Sono medici, ingegneri, architetti, scienziati, economisti, letterati. Vengono dalle migliori università del Paese. Nel gennaio 2016, con una conferenza stampa, resero pubblico un appello dal nome “Non saremo parte di questo crimine” che chiedeva la fine delle operazioni militari dell’esercito turco nel sud est a maggioranza curda. In calce 1.128 firme, cui si aggiunsero quelle di alcune centinaia di accademici e ricercatori di altre parti del mondo, fra cui intellettuali come Noam Chomsky e David Harvey.
Da alcuni mesi il governo turco aveva strumentalmente interrotto la tregua con il PKK, formazione armata curda considerata di matrice terroristica; la pace non aveva funzionato elettoralmente, i curdi avevano preferito dare i voti a un partito filocurdo di opposizione anziché premiare l’AKP di Erdoğan, che di conseguenza aveva perso la maggioranza assoluta: meglio quindi ricorrere nuovamente al nazionalismo e alle ferite procurate da 35 anni di guerra civile per recuperare i voti perduti.
Gli accademici denunciavano le terribili conseguenze di questa scelta sulla popolazione curda: città assediate e distrutte, stragi, torture, definendolo un massacro deliberato e pianificato. Un’accusa a senso unico contro il governo che permise al presidente Erdoğan di scagliare contro di loro un’incriminazione quale quella di “sostegno a organizzazioni terroristiche”.
Quella che in fondo era una richiesta di pace diede il via a un’altra dichiarazione di guerra: nei giorni successivi alla diffusione dell’appello si verificarono alcune tra le scene più brutte a cui un paese che si suppone democratico possa assistere: forze di polizia negli atenei, professori prelevati all’alba dalle loro case davanti ai familiari, le porte dei loro uffici sigillate e in alcune casi vandalizzate.

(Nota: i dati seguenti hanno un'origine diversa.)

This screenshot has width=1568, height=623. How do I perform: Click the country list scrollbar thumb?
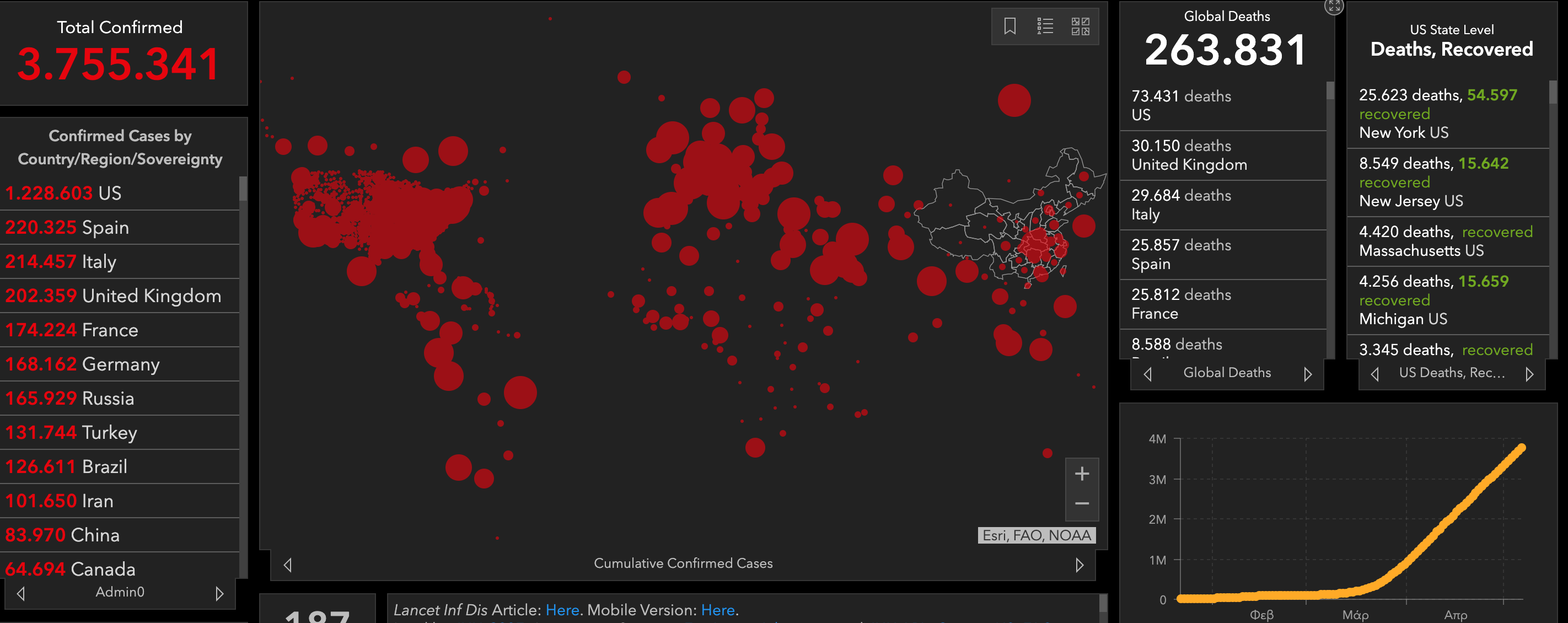pos(243,189)
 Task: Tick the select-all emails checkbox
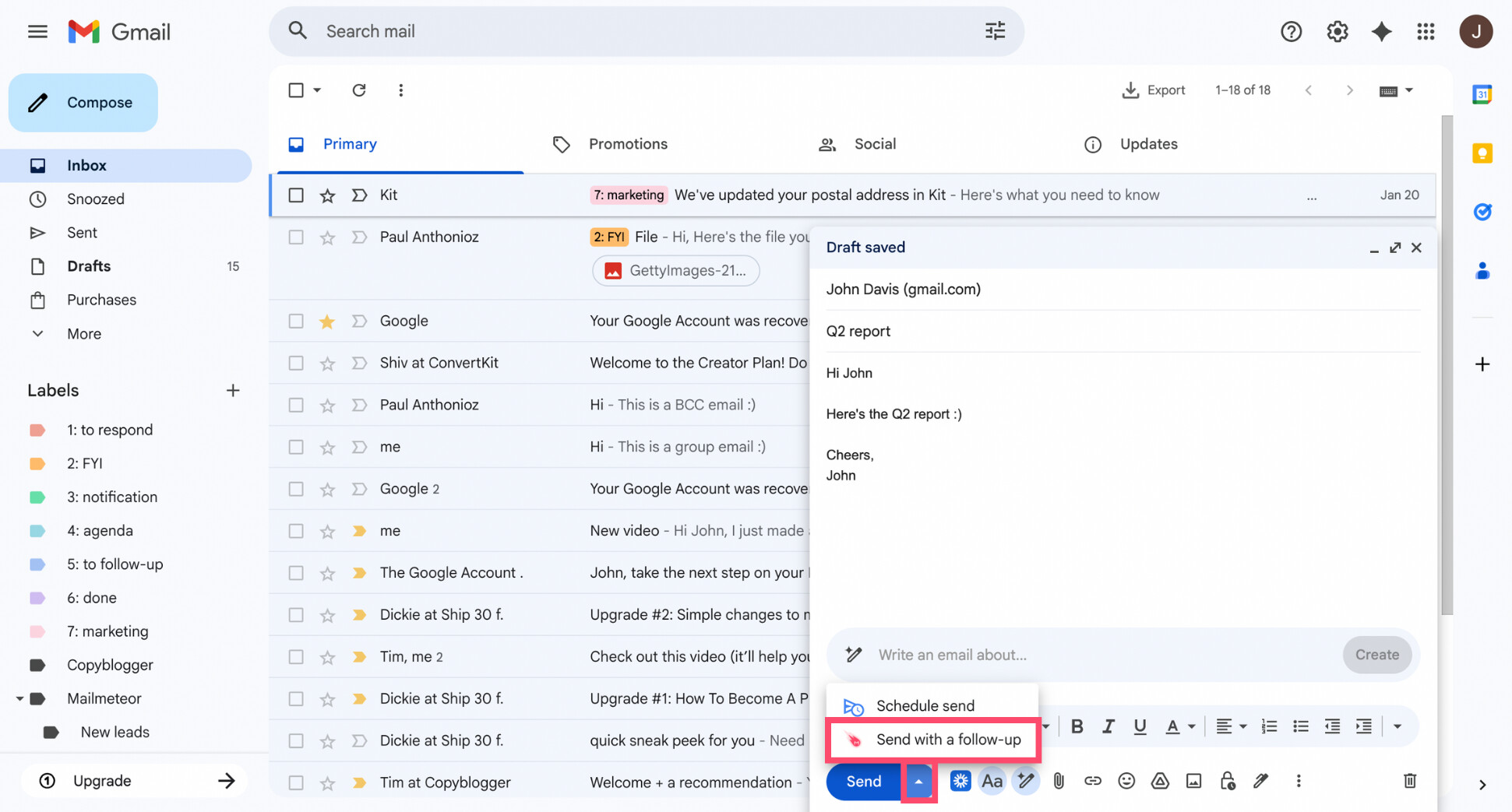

Alcuni accademici furono arrestati, altri rilasciati, altri ricevettero semplicemente la lettera di licenziamento e il divieto di uscire dal paese. Carriere, e sopratutto vite, spezzate.
Per 158 di loro, tutti provenienti dall’Università di Istanbul, martedì ha avuto inizio la prima udienza del processo. Ognuno di loro sarà ascoltato a intervalli di 10 minuti, una maratona che andrà avanti fino ad aprile. Davanti alla sede del tribunale di Istanbul si sono radunate in presidio diverse centinaia di persone: gli accademici firmatari di altre città, i loro colleghi, i loro studenti; su alcuni cartelli retti da ragazzi giovanissimi si leggeva : “Non toccate i nostri professori”.
Gli avvocati hanno chiesto l’assoluzione e la non applicazione della legge antiterrorismo, rispetto alla quale gli accademici rischiano fino a sette anni e mezzo di carcere. Al momento tutte le richieste sono state rigettate e gli imputati ricompariranno davanti al giudice nella sessione successiva, che riprenderà ad aprile.